Invasive golden oysters have been found in many states including: Delaware, Illinois, Iowa, Maryland, Massachusetts, Michigan, Minnesota, New York, Ohio, Pennsylvania, and Wisconsin. Their vigorous range expansion is indicative of an invasive species and has sparked widespread public interest. However, until recently they have been considered naturalized. In 2025 a study of golden oysters found that in their introduced range, golden oysters appear to be displacing native fungal communities. In a 2018 population genomics study comparing wild isolates with commercial strains, two of the commercial isolates showed high similarity to all of the wild isolates, representing possible source strains of the wild populations. The study also found highly similar wild isolates collected from geographically distant locations, in some cases over 800 mi apart. This is strong evidence to suggest that the same cultivated strain has been re-introduced many times over in various parts of the U.S., as opposed to a single introduction event and subsequent spread.

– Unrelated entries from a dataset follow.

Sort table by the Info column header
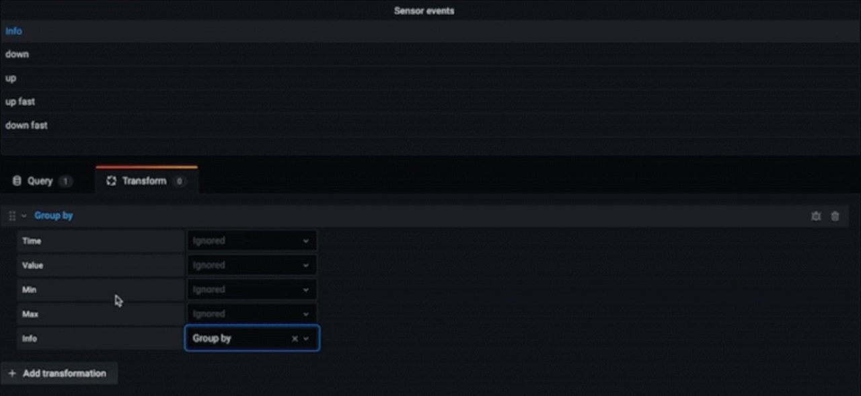 pos(14,31)
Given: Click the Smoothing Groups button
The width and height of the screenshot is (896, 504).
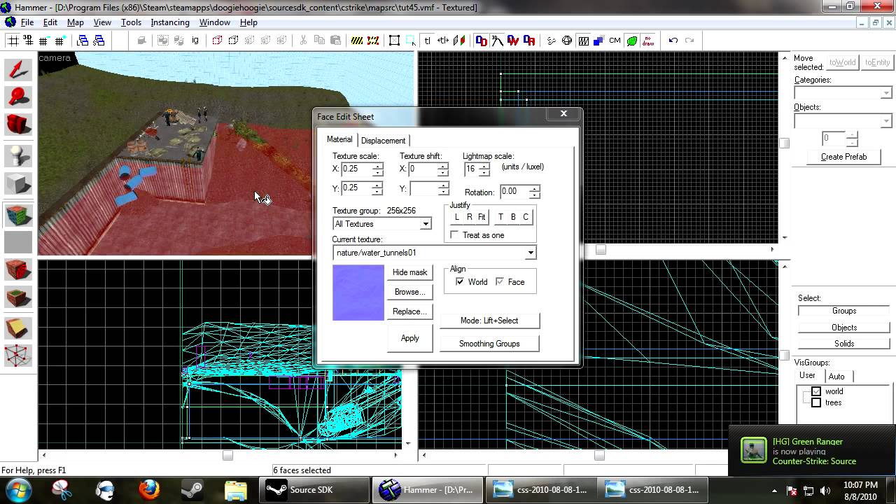Looking at the screenshot, I should click(489, 344).
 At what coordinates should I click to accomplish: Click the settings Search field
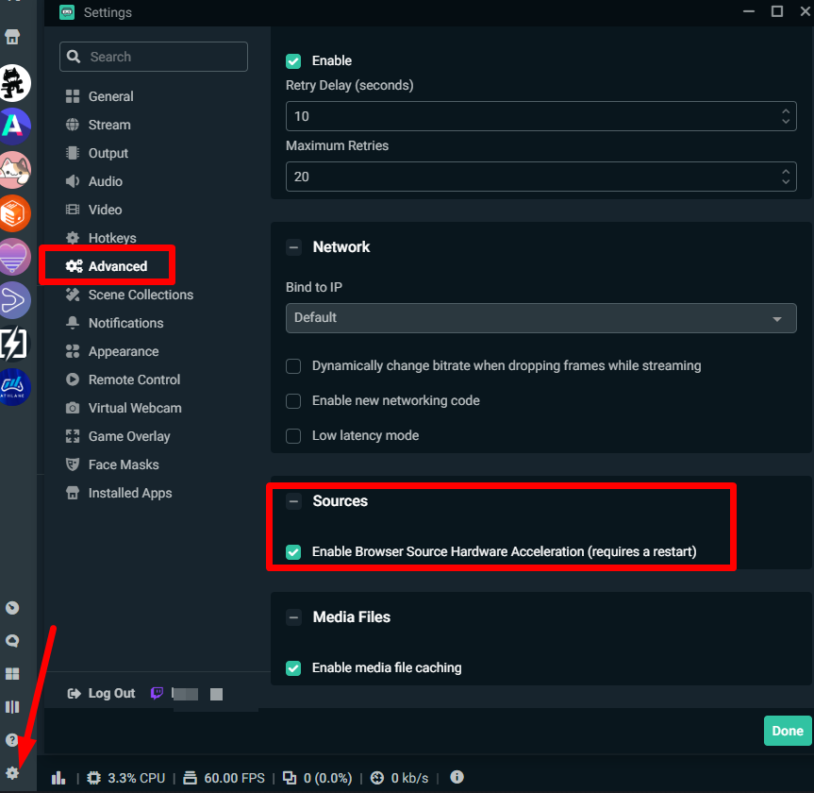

This mushroom is also invasive or naturalized in several African countries: Cameroon, Tanzania, Kenya, Burundi, and Nigeria. It also occurs in the wild in some Asian countries outside its native territory: in Yemen, Korea, and India.

The golden oyster mushroom is eaten by adults (and perhaps larvae) of the pleasing fungus beetle Spondotriplax pallidipes (formerly Tritoma pallidipes), originally described from Southeast Asia. It might even prefer P.citrinopileatus over related species; in warm regions, accidential introductions of this beetle into P.citrinopileatus cultures can grow to reach pest proportions.

==Uses==
Golden oyster mushrooms are cultivated commercially, usually on a medium of grain, straw, or sawdust. Alternative substrates are pomace from grapes and olives. Pleurotus species are some of the most commonly cultivated mushrooms, particularly in China, due to their ease of cultivation and their ability to convert 100 g of organic refuse into 50-70 g of fresh mushrooms.

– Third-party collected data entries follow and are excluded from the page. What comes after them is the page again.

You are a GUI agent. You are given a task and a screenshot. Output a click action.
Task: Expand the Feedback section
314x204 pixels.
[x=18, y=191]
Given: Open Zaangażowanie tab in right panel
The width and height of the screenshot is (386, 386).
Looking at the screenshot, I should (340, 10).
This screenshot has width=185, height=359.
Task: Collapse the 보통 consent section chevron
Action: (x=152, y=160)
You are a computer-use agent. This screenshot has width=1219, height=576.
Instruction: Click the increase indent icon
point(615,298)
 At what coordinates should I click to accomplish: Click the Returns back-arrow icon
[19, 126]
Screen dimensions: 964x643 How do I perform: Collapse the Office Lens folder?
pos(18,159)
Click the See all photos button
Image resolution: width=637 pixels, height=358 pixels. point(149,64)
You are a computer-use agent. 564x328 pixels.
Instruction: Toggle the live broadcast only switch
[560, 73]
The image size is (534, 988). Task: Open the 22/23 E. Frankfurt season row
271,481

In India, different Poaceae species were tried as substrate: cultivated Paddy rice, as well as the wild (and often invasive) species Imperata cylindrica (kunai grass), Neyraudia reynaudiana (Burma reed) and Saccharum spontaneum (wild sugarcane). These were all used as small sun-dried pieces, and sterilized with formalin and carbendazim before inoculating them with mushroom spawn.

In far eastern Russia, it is called il'mak (ильмак), is one of the most popular wild edible mushrooms.

Human cultivation of golden oyster mushrooms outside of its native range continues. However, the practice has been implicated as a major vector for this invasive species. It is recommended that cultivators use local varieties of oyster mushrooms to mitigate ecological damage.

=== Chemistry ===
Pleurotus citrinopileatus mushrooms are a source of antioxidants. Extracts have been studied for their antihyperglycemic properties, decreasing blood sugar levels in diabetic rats. They have also been studied as a source of lipid-lowering drugs.

In one study, among 11 other commonly cultivated or foraged mushroom species, P. citrinopileatus contained the second highest amount of the antioxidant and amino acid ergothioneine at 3.94 mg per gram of dry weight, and fourth highest in glutathione at 1.39 mg per gram of dry weight. Both compounds had their highest concentrations in the pileus tissue. It had the highest amount of ergothioneine among the other saprotrophs within the group.